- **Document passage**:
** start **
COROLLARY THEOREMS - ELECTRONINC DESIGN NOTES: Analog Filters

The first thing we do after we capture/collect an analog or digital signal is to filter it. Filtering can be analog or digital: between the two, digital filters are way more efficient. However, digital filters do not work well if we do not use an analog filter module first. In other words, analog filters are mandatory no matter what.

Analog filters are built with electronic hardware (components). Digital filters are best implemented in firmware; however, there are also hardware digital filters built with PLG (Programmable Logic Gates) when the speed factor is imperative.

The most basic roots of Digital Signal Processing (DSP) theory is using filters--of course, that is digital filters. DSP, however, is a late child, therefore it works as an improved version of the old analog filtering techniques. If you intend to start working with DSP, you need to study analog filters very well.

The structure employed to present analog filters is:
1. Types of filters
2. Low-Pass filters
3. High-Pass filters
4. Band-Pass filters
5. Band-Reject filters

NOTE
The basic notions highlighted in this page are related to electronic design topics presented in the first part Hardware Design of Learn Hardware Firmware and Software Design.

TYPES OF FILTERS

There are 2 main types of filters:
1. passive filters, made of passive components: resistors, capacitors, and inductors;
2. active filters, employing Operational Amplifiers.

Passive filters are built with:
A. resistor-capacitor: these are RC filters, and they are the most used ones since they are easier and cheaper to build.
B. inductor-capacitor: they are noted as LC filters, and they have better performances. The problems are: inductors are expensive, very difficult to tune to exact values, and they may require shielding of their electromagnetic field.

Both the passive and the active filters may be serialized (cascaded): in this way we obtain 1, 2, 3 .. n order filters. Of course, the higher the order, the better is the filtering. It is common to build 3 to 9 order analog filters, and then to use digital firmware filters (DSP filters) of 500, 1000 or even 2000 order.

Again, although digital filters--they are in fact firmware and software routines--are way more efficient, they do not work very well if you do not have a first, basic, analog hardware filter.
** end **
- **Source data**:
** start **
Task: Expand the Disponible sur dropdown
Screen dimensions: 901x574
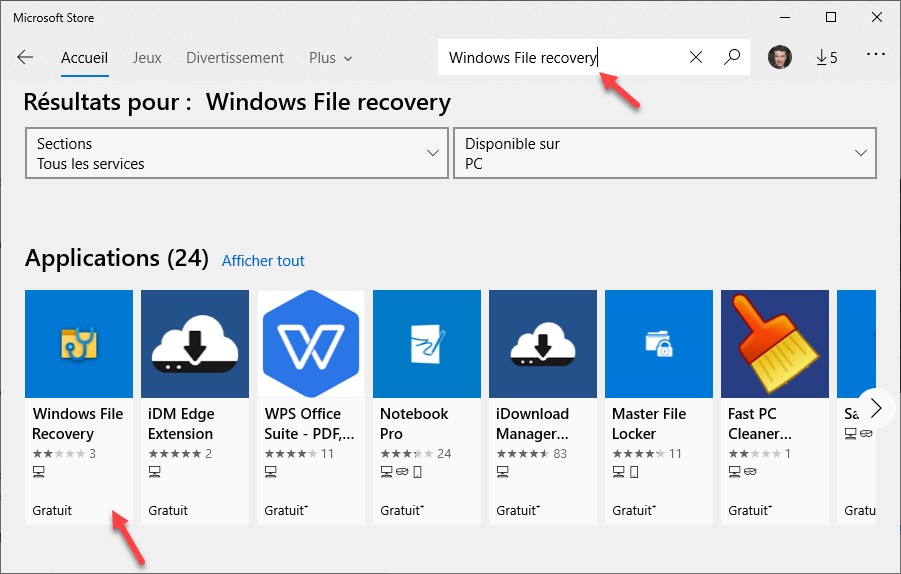Action: tap(665, 153)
** end **
- **What is asked**:
1 - For each statement, say whether it agrees with the analog filters page, and quote the words from the page that decide it: (a) RC filters are the most used passive filters. (b) LC filters are cheaper to build than RC filters. (c) Active filters are made of resistors, capacitors, and inductors.
2 - Please list every section in the structure the analog filters page uses to present analog filters.
3 - According to the analog filters page, what does PLG stand for?
The listing comes from a different source than the analog filters page.

- **Answers to the exercise**:
1 -
(a) Yes: "they are the most used ones since they are easier and cheaper to build"
(b) No: "inductors are expensive"
(c) No: "active filters, employing Operational Amplifiers"

2 -
1. Types of filters
2. Low-Pass filters
3. High-Pass filters
4. Band-Pass filters
5. Band-Reject filters

3 - Programmable Logic Gates.